Aim of the task: Whatever the data contains, copy all of it exactly.

Data for this exercise:
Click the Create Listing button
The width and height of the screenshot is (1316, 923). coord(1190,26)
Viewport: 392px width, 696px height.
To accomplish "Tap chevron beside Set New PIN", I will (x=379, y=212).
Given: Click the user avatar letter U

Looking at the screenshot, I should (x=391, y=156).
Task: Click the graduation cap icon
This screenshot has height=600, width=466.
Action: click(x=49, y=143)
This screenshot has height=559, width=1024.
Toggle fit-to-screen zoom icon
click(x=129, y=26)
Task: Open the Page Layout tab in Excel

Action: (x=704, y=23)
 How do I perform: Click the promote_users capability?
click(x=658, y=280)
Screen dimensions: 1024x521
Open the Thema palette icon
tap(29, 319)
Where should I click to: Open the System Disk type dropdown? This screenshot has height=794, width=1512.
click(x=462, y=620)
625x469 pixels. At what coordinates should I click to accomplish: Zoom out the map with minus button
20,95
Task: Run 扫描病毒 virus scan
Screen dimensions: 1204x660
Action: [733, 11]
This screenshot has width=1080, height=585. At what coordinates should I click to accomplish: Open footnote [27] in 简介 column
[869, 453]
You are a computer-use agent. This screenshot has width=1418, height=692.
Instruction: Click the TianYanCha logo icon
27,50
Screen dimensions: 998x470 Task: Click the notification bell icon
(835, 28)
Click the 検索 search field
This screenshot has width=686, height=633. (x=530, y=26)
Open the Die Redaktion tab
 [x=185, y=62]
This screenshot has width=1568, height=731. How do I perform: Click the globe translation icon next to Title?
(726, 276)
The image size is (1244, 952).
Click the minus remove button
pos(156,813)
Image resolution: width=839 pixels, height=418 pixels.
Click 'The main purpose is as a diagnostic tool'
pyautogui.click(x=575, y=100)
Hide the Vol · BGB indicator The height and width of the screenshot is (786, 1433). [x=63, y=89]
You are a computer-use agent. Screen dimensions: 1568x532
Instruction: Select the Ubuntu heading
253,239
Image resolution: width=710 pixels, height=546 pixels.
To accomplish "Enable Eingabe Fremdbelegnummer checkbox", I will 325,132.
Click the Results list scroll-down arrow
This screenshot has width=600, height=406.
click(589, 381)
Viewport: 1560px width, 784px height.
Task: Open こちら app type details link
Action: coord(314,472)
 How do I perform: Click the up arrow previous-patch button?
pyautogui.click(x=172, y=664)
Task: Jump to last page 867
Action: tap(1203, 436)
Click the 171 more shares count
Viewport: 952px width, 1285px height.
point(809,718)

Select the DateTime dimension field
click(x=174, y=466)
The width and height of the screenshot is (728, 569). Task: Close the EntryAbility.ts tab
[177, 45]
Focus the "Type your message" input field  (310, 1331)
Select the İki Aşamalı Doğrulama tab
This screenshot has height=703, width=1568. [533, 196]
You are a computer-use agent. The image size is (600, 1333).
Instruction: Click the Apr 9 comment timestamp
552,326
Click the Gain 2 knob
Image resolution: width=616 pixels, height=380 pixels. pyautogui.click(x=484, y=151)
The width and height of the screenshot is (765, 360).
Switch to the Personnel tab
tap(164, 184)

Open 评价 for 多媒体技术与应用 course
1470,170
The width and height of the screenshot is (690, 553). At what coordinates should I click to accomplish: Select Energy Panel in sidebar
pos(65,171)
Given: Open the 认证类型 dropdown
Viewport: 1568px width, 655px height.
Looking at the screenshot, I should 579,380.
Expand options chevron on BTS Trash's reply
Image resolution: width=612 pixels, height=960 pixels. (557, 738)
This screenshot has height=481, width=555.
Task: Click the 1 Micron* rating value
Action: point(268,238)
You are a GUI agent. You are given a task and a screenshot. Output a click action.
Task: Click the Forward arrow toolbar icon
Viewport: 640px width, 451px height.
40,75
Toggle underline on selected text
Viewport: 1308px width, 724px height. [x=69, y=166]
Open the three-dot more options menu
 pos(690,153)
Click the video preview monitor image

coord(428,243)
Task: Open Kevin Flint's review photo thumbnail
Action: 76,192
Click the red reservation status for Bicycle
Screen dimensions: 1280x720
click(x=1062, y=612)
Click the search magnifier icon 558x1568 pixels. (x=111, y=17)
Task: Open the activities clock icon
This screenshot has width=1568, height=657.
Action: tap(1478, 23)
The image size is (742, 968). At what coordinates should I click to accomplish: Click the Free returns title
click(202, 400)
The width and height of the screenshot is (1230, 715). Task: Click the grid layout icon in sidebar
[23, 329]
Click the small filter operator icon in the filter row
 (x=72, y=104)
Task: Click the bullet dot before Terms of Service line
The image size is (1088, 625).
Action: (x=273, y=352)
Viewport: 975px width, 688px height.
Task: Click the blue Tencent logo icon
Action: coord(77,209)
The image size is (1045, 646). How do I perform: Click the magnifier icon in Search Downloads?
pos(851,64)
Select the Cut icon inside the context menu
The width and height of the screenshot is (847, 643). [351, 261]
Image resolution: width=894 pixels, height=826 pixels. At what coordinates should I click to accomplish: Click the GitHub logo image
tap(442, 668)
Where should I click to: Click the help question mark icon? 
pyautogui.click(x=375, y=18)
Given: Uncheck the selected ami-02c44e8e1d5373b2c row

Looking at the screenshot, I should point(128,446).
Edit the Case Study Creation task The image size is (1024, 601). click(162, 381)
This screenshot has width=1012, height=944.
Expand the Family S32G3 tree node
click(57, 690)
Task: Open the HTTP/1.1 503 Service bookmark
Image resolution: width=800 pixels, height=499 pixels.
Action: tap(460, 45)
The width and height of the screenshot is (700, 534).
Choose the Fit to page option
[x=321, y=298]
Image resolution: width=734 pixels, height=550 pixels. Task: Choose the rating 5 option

Reply to the exercise:
Click the Create Listing button
The width and height of the screenshot is (1316, 923). coord(1190,26)
Viewport: 392px width, 696px height.
To accomplish "Tap chevron beside Set New PIN", I will (x=379, y=212).
Given: Click the user avatar letter U

Looking at the screenshot, I should (x=391, y=156).
Task: Click the graduation cap icon
This screenshot has height=600, width=466.
Action: click(x=49, y=143)
This screenshot has height=559, width=1024.
Toggle fit-to-screen zoom icon
click(x=129, y=26)
Task: Open the Page Layout tab in Excel

Action: (x=704, y=23)
 How do I perform: Click the promote_users capability?
click(x=658, y=280)
Screen dimensions: 1024x521
Open the Thema palette icon
tap(29, 319)
Where should I click to: Open the System Disk type dropdown? This screenshot has height=794, width=1512.
click(x=462, y=620)
625x469 pixels. At what coordinates should I click to accomplish: Zoom out the map with minus button
20,95
Task: Run 扫描病毒 virus scan
Screen dimensions: 1204x660
Action: [733, 11]
This screenshot has width=1080, height=585. At what coordinates should I click to accomplish: Open footnote [27] in 简介 column
[869, 453]
You are a computer-use agent. This screenshot has width=1418, height=692.
Instruction: Click the TianYanCha logo icon
27,50
Screen dimensions: 998x470 Task: Click the notification bell icon
(835, 28)
Click the 検索 search field
This screenshot has width=686, height=633. (x=530, y=26)
Open the Die Redaktion tab
 [x=185, y=62]
This screenshot has width=1568, height=731. How do I perform: Click the globe translation icon next to Title?
(726, 276)
The image size is (1244, 952).
Click the minus remove button
pos(156,813)
Image resolution: width=839 pixels, height=418 pixels.
Click 'The main purpose is as a diagnostic tool'
pyautogui.click(x=575, y=100)
Hide the Vol · BGB indicator The height and width of the screenshot is (786, 1433). [x=63, y=89]
You are a computer-use agent. Screen dimensions: 1568x532
Instruction: Select the Ubuntu heading
253,239
Image resolution: width=710 pixels, height=546 pixels.
To accomplish "Enable Eingabe Fremdbelegnummer checkbox", I will 325,132.
Click the Results list scroll-down arrow
This screenshot has width=600, height=406.
click(589, 381)
Viewport: 1560px width, 784px height.
Task: Open こちら app type details link
Action: coord(314,472)
 How do I perform: Click the up arrow previous-patch button?
pyautogui.click(x=172, y=664)
Task: Jump to last page 867
Action: tap(1203, 436)
Click the 171 more shares count
Viewport: 952px width, 1285px height.
point(809,718)

Select the DateTime dimension field
click(x=174, y=466)
The width and height of the screenshot is (728, 569). Task: Close the EntryAbility.ts tab
[177, 45]
Focus the "Type your message" input field  (310, 1331)
Select the İki Aşamalı Doğrulama tab
This screenshot has height=703, width=1568. [533, 196]
You are a computer-use agent. The image size is (600, 1333).
Instruction: Click the Apr 9 comment timestamp
552,326
Click the Gain 2 knob
Image resolution: width=616 pixels, height=380 pixels. pyautogui.click(x=484, y=151)
The width and height of the screenshot is (765, 360).
Switch to the Personnel tab
tap(164, 184)

Open 评价 for 多媒体技术与应用 course
1470,170
The width and height of the screenshot is (690, 553). At what coordinates should I click to accomplish: Select Energy Panel in sidebar
pos(65,171)
Given: Open the 认证类型 dropdown
Viewport: 1568px width, 655px height.
Looking at the screenshot, I should 579,380.
Expand options chevron on BTS Trash's reply
Image resolution: width=612 pixels, height=960 pixels. (557, 738)
This screenshot has height=481, width=555.
Task: Click the 1 Micron* rating value
Action: point(268,238)
You are a GUI agent. You are given a task and a screenshot. Output a click action.
Task: Click the Forward arrow toolbar icon
Viewport: 640px width, 451px height.
40,75
Toggle underline on selected text
Viewport: 1308px width, 724px height. [x=69, y=166]
Open the three-dot more options menu
 pos(690,153)
Click the video preview monitor image

coord(428,243)
Task: Open Kevin Flint's review photo thumbnail
Action: 76,192
Click the red reservation status for Bicycle
Screen dimensions: 1280x720
click(x=1062, y=612)
Click the search magnifier icon 558x1568 pixels. (x=111, y=17)
Task: Open the activities clock icon
This screenshot has width=1568, height=657.
Action: tap(1478, 23)
The image size is (742, 968). At what coordinates should I click to accomplish: Click the Free returns title
click(202, 400)
The width and height of the screenshot is (1230, 715). Task: Click the grid layout icon in sidebar
[23, 329]
Click the small filter operator icon in the filter row
 (x=72, y=104)
Task: Click the bullet dot before Terms of Service line
The image size is (1088, 625).
Action: (x=273, y=352)
Viewport: 975px width, 688px height.
Task: Click the blue Tencent logo icon
Action: coord(77,209)
The image size is (1045, 646). How do I perform: Click the magnifier icon in Search Downloads?
pos(851,64)
Select the Cut icon inside the context menu
The width and height of the screenshot is (847, 643). [351, 261]
Image resolution: width=894 pixels, height=826 pixels. At what coordinates should I click to accomplish: Click the GitHub logo image
tap(442, 668)
Where should I click to: Click the help question mark icon? 
pyautogui.click(x=375, y=18)
Given: Uncheck the selected ami-02c44e8e1d5373b2c row

Looking at the screenshot, I should point(128,446).
Edit the Case Study Creation task The image size is (1024, 601). click(162, 381)
This screenshot has width=1012, height=944.
Expand the Family S32G3 tree node
click(57, 690)
Task: Open the HTTP/1.1 503 Service bookmark
Image resolution: width=800 pixels, height=499 pixels.
Action: tap(460, 45)
The width and height of the screenshot is (700, 534).
Choose the Fit to page option
[x=321, y=298]
Image resolution: width=734 pixels, height=550 pixels. Task: Choose the rating 5 option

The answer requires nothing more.